I've been having a lot of anxiety lately, and I can't exactly pin down why. I assume it's either because I'm not getting something that I want or need, or I'm doing things that I don't want to do. I get a little of that every spring, even though I now live where spring is basically indiscernible from half of the year. It feels different this time though... like there's high potential for a midlife crisis.

Really though, I don't think it's what one would classically define as said crisis. It implies that one is unhappy or depressed, and generally I am not those things, and I don't expect that I will be. If there's one thing that I've become a lot better at in the last decade, it's becoming self-aware perhaps to a fault. My crisis, I think, settles more around the idea that I've not taken substantial risks or lived life to some arbitrary potential or something.

In the context of the first half of my life, there's some truth to that. I married into my first serious adult relationship. I never moved far from home or explored professional opportunity elsewhere. Heck, those two things together were one of the issues with my first marriage, and it was definitely not fair to Steph. Even when I switched careers, I stuck to what was safe and easy.

Post-divorce (or during), my risk taking ability changed to some degree, but probably only in certain areas. Socially, I had no issue dating younger women, and I was done with living in my home town and state. I experimented with body piercing and hair color. I looked for more challenging work. I lived in five places in four years, too, so I shook that problem as well.

These days, I'm mature enough to know that risk for the sake of risk is, well, immature. Still, I find myself thinking a lot about whether or not I'm missing out on something bigger. Don't worry, hookers and blow are not my style. Ditto for sports cars. (Now a Tesla Model S... well, OK, I can't logically rationalize that.) My travel bug is pretty ridiculous, but there are some practical limitations around that because of Simon.

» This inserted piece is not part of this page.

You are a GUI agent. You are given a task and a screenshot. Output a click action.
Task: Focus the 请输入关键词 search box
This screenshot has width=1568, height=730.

I didn't really have time to notice that I crossed the 40 mark, but I can tell you that I'm not suddenly more aware of my eventual mortality. I think my anxiety is rooted more in the idea that I squandered some of my earlier years, and I don't want to miss out on "something" in my able-bodied years. I just can't define what that is.

Maybe this is just another level of self-awareness. If you can be happy in life, and you can still identify the potential for it being "better," there is definitely some value in that. I know it doesn't involve "stuff," but what experiences would improve my life? What does my non-depressed version of a midlife crisis look like?